** START OF Data shown **

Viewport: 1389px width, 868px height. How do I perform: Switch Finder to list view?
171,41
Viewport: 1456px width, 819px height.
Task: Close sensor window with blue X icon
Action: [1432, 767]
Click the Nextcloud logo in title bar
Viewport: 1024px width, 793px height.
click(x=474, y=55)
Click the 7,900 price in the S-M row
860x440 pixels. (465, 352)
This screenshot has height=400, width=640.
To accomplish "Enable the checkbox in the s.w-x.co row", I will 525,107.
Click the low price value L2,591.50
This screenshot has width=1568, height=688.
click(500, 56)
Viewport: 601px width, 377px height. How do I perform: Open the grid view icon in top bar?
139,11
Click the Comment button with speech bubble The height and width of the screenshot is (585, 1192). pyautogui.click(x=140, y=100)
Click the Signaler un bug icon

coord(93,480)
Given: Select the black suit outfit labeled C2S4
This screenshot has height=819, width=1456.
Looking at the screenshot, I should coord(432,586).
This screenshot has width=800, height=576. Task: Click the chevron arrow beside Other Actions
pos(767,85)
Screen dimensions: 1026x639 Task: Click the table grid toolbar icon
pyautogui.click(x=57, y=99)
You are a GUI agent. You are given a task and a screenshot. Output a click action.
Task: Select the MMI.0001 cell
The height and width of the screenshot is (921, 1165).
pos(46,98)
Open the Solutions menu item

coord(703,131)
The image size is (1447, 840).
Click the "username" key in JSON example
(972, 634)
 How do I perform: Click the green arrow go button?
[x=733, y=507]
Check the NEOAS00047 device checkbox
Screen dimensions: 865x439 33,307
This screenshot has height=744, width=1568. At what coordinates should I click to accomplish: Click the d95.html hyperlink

** END OF Data shown **

Repeat everything from the line containing "The image size is (1447, 840)." down to the end of the records.

# [The output]
The image size is (1447, 840).
Click the "username" key in JSON example
(972, 634)
 How do I perform: Click the green arrow go button?
[x=733, y=507]
Check the NEOAS00047 device checkbox
Screen dimensions: 865x439 33,307
This screenshot has height=744, width=1568. At what coordinates should I click to accomplish: Click the d95.html hyperlink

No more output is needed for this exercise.